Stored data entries
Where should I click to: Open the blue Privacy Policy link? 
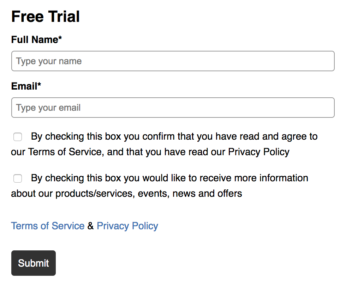127,226
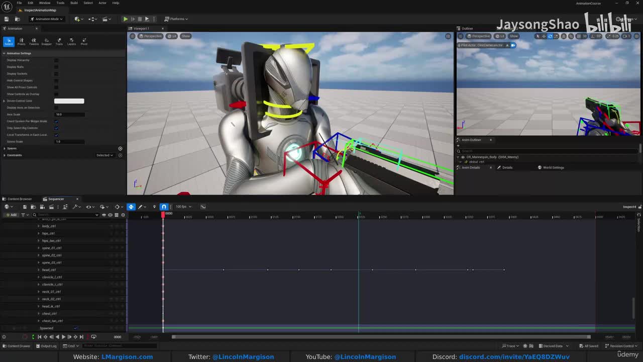Open the Trails tool
The image size is (643, 362).
click(x=59, y=41)
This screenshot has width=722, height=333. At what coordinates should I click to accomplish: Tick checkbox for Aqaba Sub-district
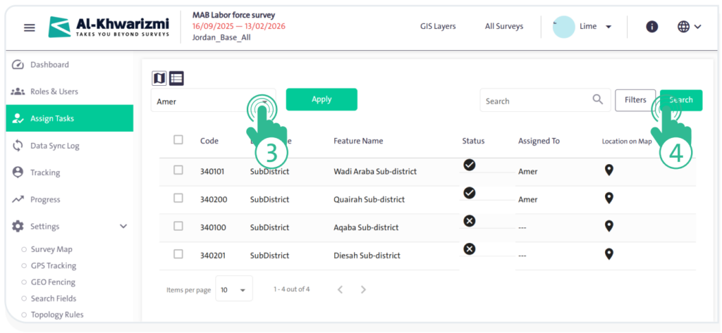[x=178, y=226]
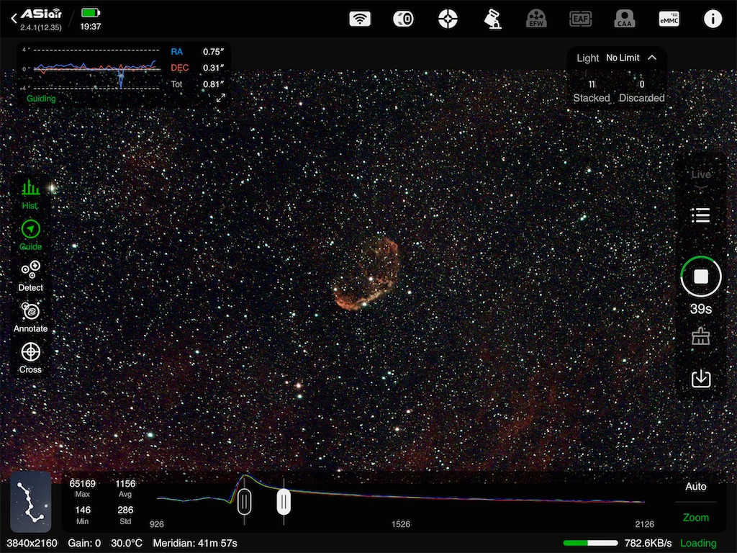Open the Wi-Fi settings icon
The height and width of the screenshot is (553, 737).
(x=360, y=19)

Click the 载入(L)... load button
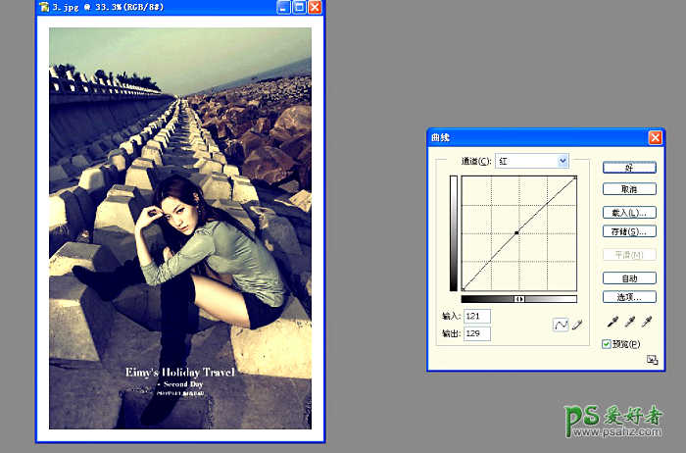point(628,212)
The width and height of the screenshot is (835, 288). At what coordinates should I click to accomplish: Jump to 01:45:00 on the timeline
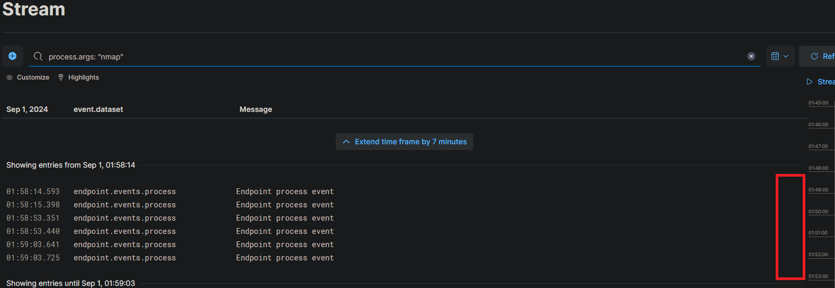coord(818,103)
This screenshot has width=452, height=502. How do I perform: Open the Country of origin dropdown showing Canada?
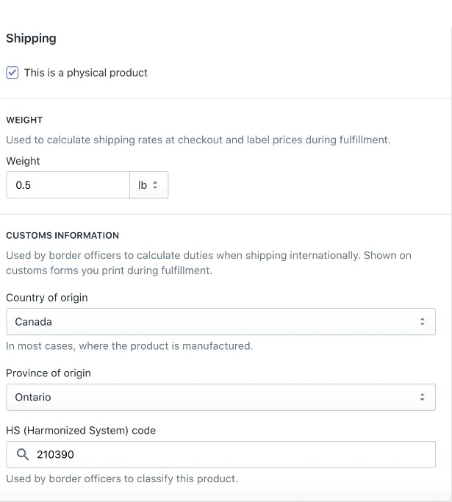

**To do:** Without the pictures, return the records above exactly as given.

**Output below:**
Where should I click to: Open the blue Privacy Policy link? 
127,226
Open the Trails tool
The image size is (643, 362).
click(x=59, y=41)
This screenshot has width=722, height=333. At what coordinates should I click to accomplish: Tick checkbox for Aqaba Sub-district
[x=178, y=226]
Open the Wi-Fi settings icon
The height and width of the screenshot is (553, 737).
(x=360, y=19)

Click the 载入(L)... load button
point(628,212)
The width and height of the screenshot is (835, 288). At what coordinates should I click to accomplish: Jump to 01:45:00 on the timeline
coord(818,103)
This screenshot has width=452, height=502. How do I perform: Open the Country of origin dropdown showing Canada?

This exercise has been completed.